### Data for this task
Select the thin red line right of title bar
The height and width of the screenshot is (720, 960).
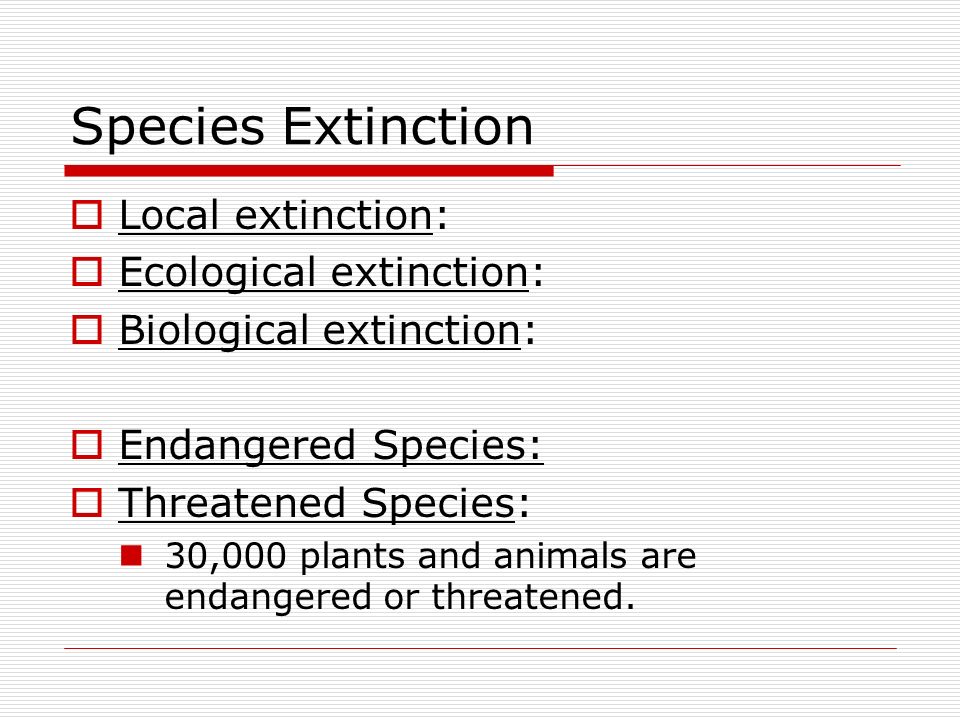click(x=727, y=165)
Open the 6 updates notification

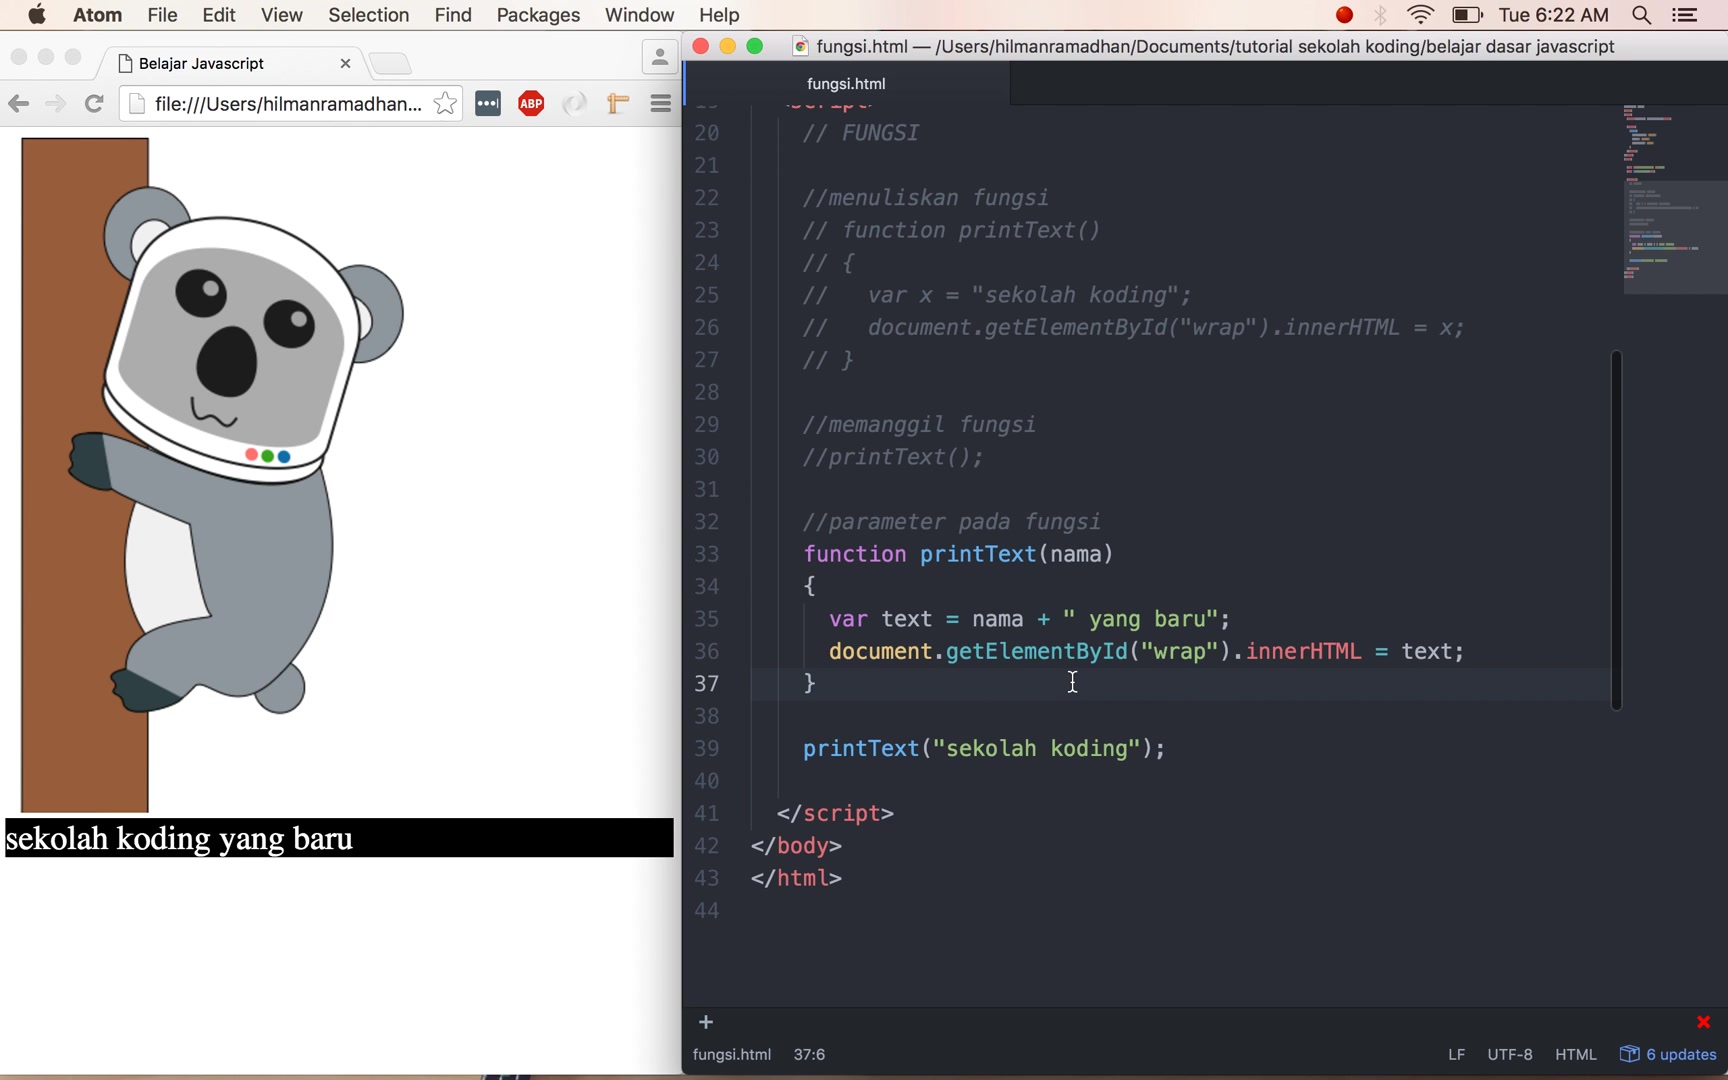click(x=1668, y=1054)
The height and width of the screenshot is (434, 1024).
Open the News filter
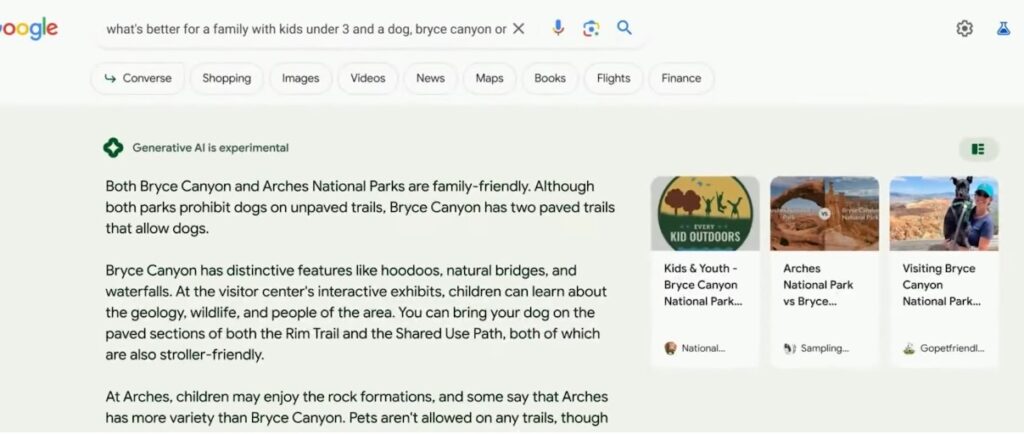pyautogui.click(x=430, y=78)
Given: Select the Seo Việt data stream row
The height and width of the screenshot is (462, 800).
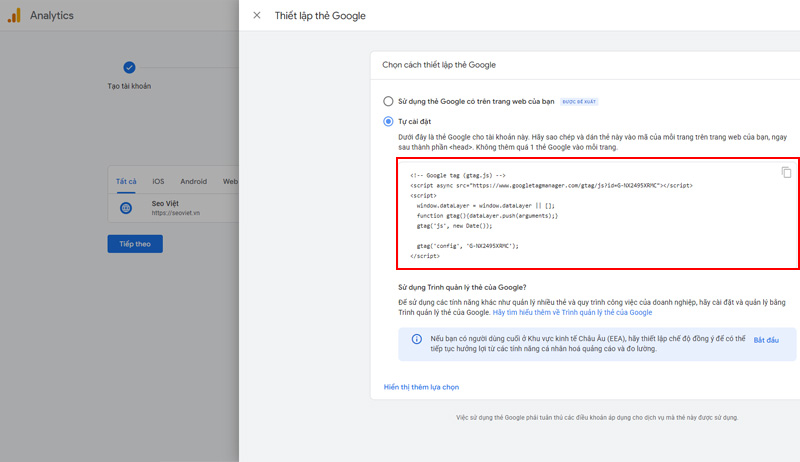Looking at the screenshot, I should point(175,208).
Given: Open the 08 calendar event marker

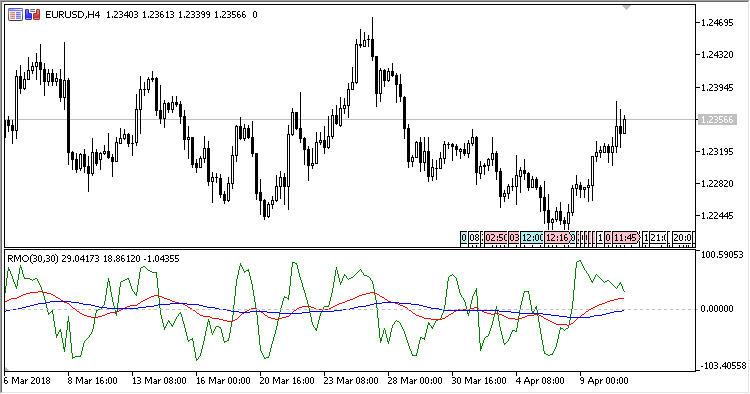Looking at the screenshot, I should tap(474, 238).
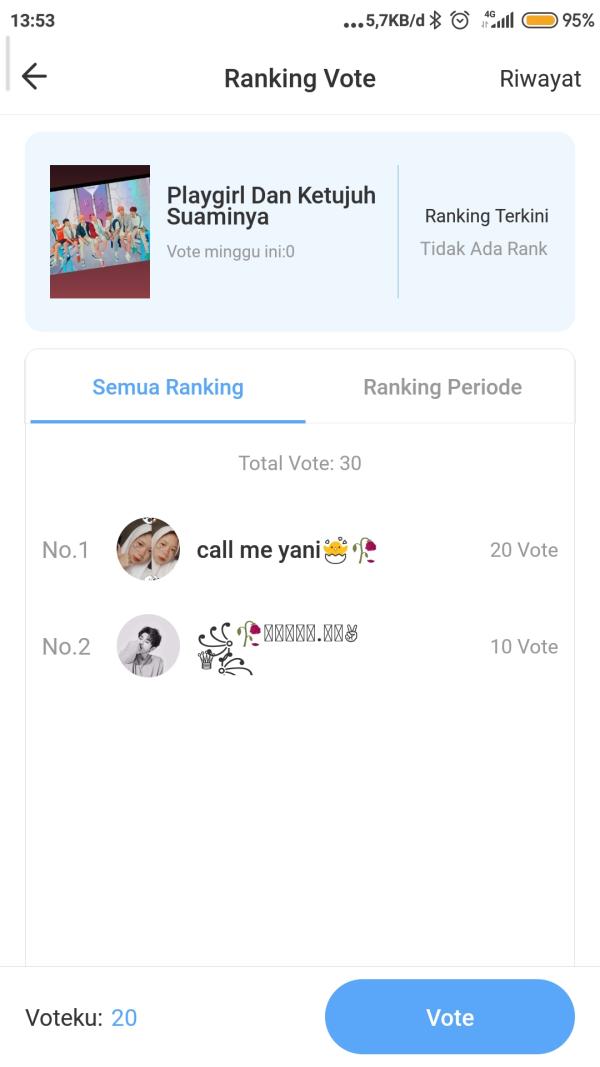Tap the Voteku balance number

[124, 1018]
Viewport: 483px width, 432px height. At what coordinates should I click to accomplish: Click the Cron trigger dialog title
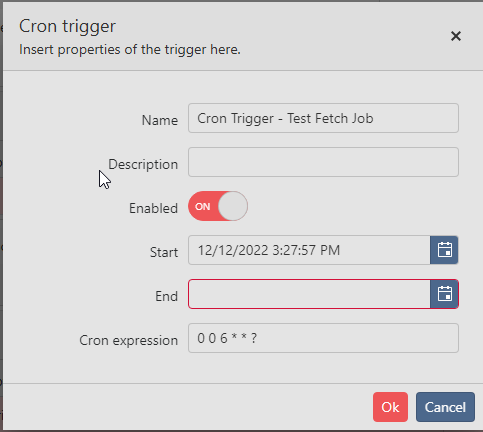(67, 26)
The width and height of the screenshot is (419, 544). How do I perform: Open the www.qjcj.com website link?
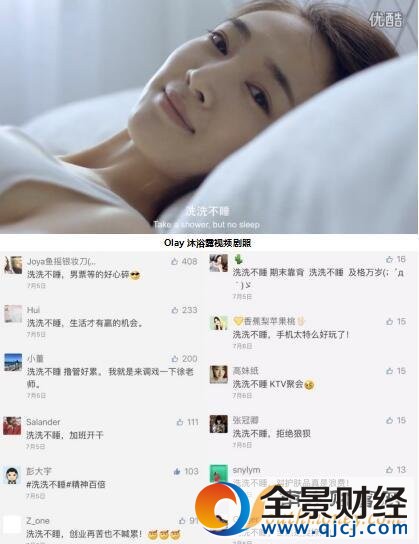pyautogui.click(x=334, y=528)
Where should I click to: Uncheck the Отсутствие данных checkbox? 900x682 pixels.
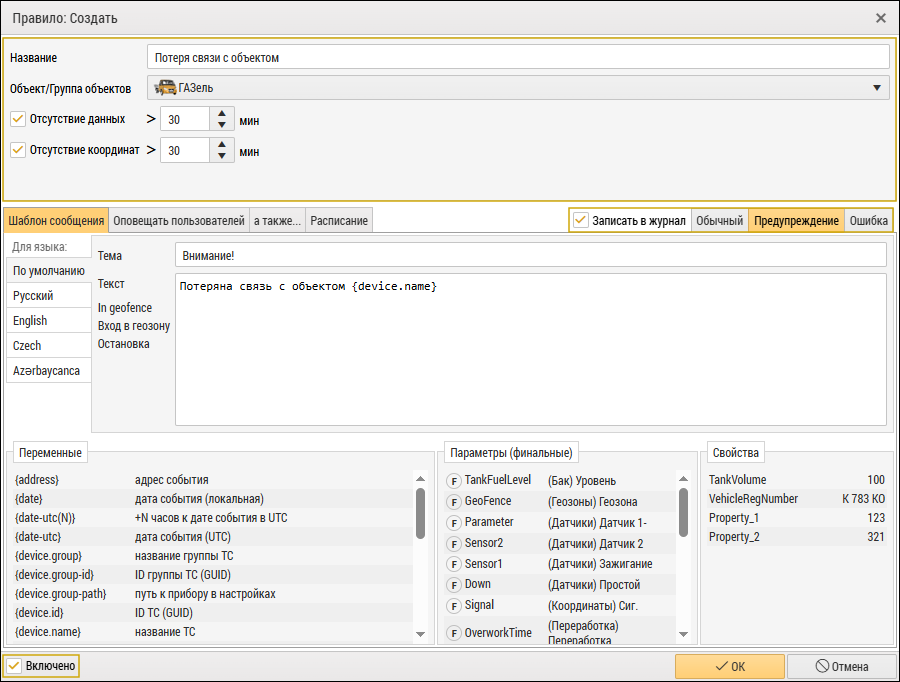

### Work item
Your answer should consist of copies of the lines above that include the string "Select".

### Written reply
Select the thin red line right of title bar
Given: Select the Seo Việt data stream row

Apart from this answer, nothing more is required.